Diversos reportes indican que algunos detenidos iniciaron una huelga de hambre para denunciar presuntas condiciones inhumanas dentro de las instalaciones; según versiones publicadas por medios locales, en algunos de los enfrentamientos recientes los agentes federales utilizaron porras para dispersar a los manifestantes.
Sherrill aseguró que continúa presionando para que autoridades sanitarias estatales puedan realizar una inspección integral en Delaney Hall.
“Estoy tomando todas las acciones disponibles para que el Departamento de Salud local entre a las instalaciones y haga una inspección completa”, afirmó.
La gobernadora sostuvo además que ICE ha rechazado la mayoría de las solicitudes de acceso al centro, incluida una presentada por ella misma, además reiteró su intención de impulsar el cierre de las instalaciones y pidió a todas las partes involucradas actuar con moderación.

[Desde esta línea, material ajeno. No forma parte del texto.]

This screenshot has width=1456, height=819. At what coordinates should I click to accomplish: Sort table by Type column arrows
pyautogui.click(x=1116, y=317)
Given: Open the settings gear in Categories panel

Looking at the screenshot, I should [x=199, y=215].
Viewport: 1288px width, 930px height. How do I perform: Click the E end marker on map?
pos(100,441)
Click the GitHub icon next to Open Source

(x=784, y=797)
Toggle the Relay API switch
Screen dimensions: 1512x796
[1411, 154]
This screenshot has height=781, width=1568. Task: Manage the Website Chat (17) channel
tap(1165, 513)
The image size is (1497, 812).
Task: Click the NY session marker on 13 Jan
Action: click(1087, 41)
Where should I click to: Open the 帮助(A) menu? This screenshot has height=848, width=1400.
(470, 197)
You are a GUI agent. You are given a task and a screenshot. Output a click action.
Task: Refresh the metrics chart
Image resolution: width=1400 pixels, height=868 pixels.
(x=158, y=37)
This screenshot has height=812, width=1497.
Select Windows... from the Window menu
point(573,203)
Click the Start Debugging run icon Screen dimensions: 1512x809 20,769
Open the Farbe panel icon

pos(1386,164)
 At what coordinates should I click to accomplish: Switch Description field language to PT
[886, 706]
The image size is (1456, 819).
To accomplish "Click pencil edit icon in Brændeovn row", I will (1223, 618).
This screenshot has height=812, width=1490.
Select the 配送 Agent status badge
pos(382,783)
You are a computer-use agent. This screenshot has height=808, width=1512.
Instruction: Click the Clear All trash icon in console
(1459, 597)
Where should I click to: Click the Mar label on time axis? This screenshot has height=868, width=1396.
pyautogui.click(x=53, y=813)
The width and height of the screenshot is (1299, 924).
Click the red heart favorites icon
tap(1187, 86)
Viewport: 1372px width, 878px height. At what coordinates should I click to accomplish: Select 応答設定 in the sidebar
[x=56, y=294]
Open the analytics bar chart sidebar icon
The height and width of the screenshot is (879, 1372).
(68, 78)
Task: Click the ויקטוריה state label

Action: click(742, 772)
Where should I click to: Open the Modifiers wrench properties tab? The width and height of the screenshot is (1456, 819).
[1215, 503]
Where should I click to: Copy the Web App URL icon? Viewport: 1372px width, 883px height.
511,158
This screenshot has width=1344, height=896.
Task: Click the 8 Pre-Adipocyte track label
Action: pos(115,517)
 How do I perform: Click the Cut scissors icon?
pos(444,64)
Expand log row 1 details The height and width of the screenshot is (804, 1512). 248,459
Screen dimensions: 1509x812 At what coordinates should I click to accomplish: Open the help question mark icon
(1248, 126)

Por su parte, el Departamento de Seguridad Nacional de Estados Unidos (DHS) negó las denuncias sobre las condiciones del centro y acusó a políticos de jurisdicciones consideradas “santuario” de fomentar disturbios. Aseguró que los detenidos reciben alimentación, atención médica y acceso al debido proceso legal.
Asimismo, el DHS informó que el jueves se produjo una pelea entre detenidos dentro del centro y que los agentes utilizaron únicamente la fuerza mínima necesaria para controlar la situación.
El presidente del Caucus Hispano del Congreso, Adriano Espaillat, expresó preocupación por reportes que señalan el presunto uso de gas lacrimógeno dentro de Delaney Hall, así como lesiones entre los detenidos y deficiencias en la atención médica.
Espaillat pidió una investigación inmediata para esclarecer los hechos.
Delaney Hall, ubicado en Newark, es considerado el mayor centro de detención migratoria de la Costa Este de Estados Unidos, con capacidad para más de 1,000 personas. El complejo es operado por GEO Group bajo un contrato de 15 años valorado en aproximadamente 1,000 millones de dólares.